The penetration operation had not been too difficult. Capt. Moreau, who had been given the code-name Hugon, had fled France with Col Lasalle on an impulse; later, as the months went by, as he found himself acting as housekeeper to the colonel, which even included preparing the meals and keeping the house clean, his enthusiasm for exile had waned. Seeing nothing ahead but an empty future, Moreau had snapped up Grelle's secret offer of four thousand francs a month paid into a Paris bank account. 'With indecent haste,' as the prefect had remarked at the time.
When Cassin returned from his breath of fresh air, Grelle left the Surete to drive back to his apartment on the Ile Saint- Louis. The next step would be to circulate Alan Lennox's description to all French frontier checkpoints.
CHAPTER SIX
Leon Jouvel. Robert Philip. Dieter Wohl.
The list of names and addresses meant nothing to either Grelle or Boisseau when the envelope containing the typed sheet reached the prefecture on Tuesday morning, 14 December.

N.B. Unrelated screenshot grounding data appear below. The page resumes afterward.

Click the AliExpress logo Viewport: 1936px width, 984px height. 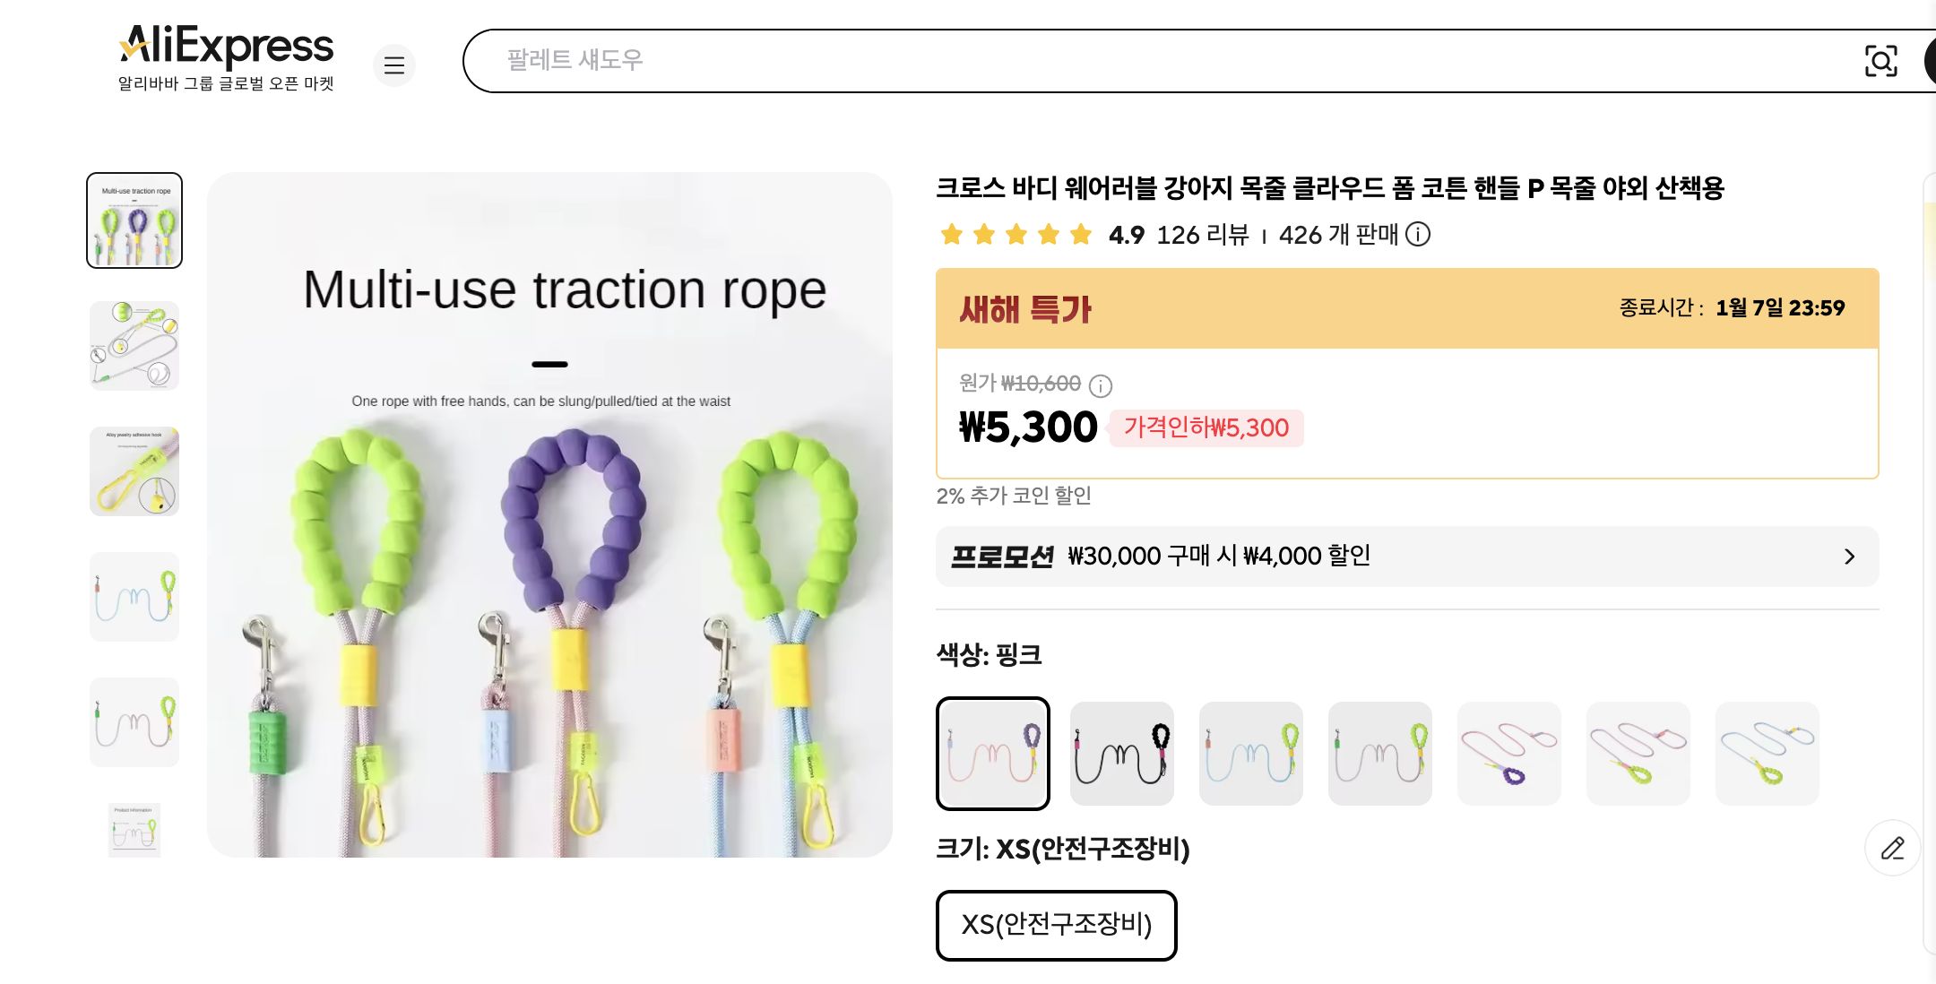[224, 47]
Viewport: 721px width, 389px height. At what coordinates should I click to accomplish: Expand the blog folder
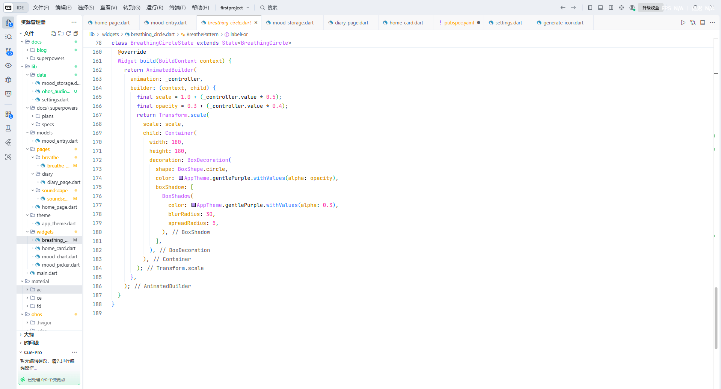pos(41,50)
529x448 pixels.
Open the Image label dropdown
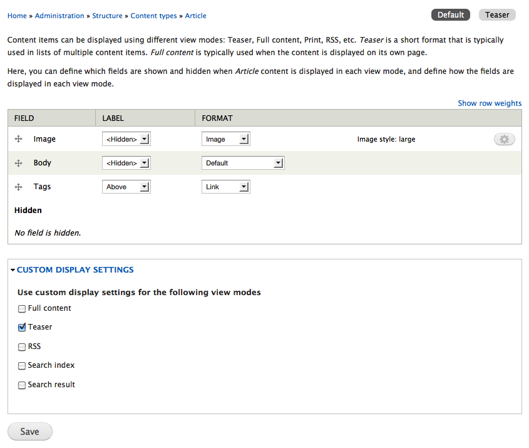(x=126, y=139)
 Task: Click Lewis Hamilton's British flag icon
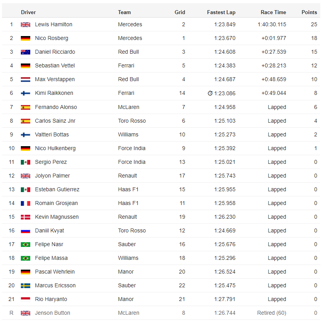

The envelope arrived in the prefect's hands by a somewhat devious route. As instructed earlier if he had anything to send by post, Hugon-Moreau had sent the envelope to an address in the rue St Antoine near the Place de la Bastille. The rue St Antoine is one of the many 'village' districts which make Paris one of the most complex and varied cities in the world. The envelope was addressed to the owner of a small bar who lived over his business; an ex-police sergeant, he supplemented his income by acting as a post-box for the Surete. Under the circumstances, it would hardly have been discreet for Moreau to send a communication direct to the rue des Saussaies. Warned of its imminent arrival, the bar-owner phoned the Surete when it arrived, who in turn phoned the prefecture. A despatch rider delivered the envelope to Grelle's desk by ten in the morning.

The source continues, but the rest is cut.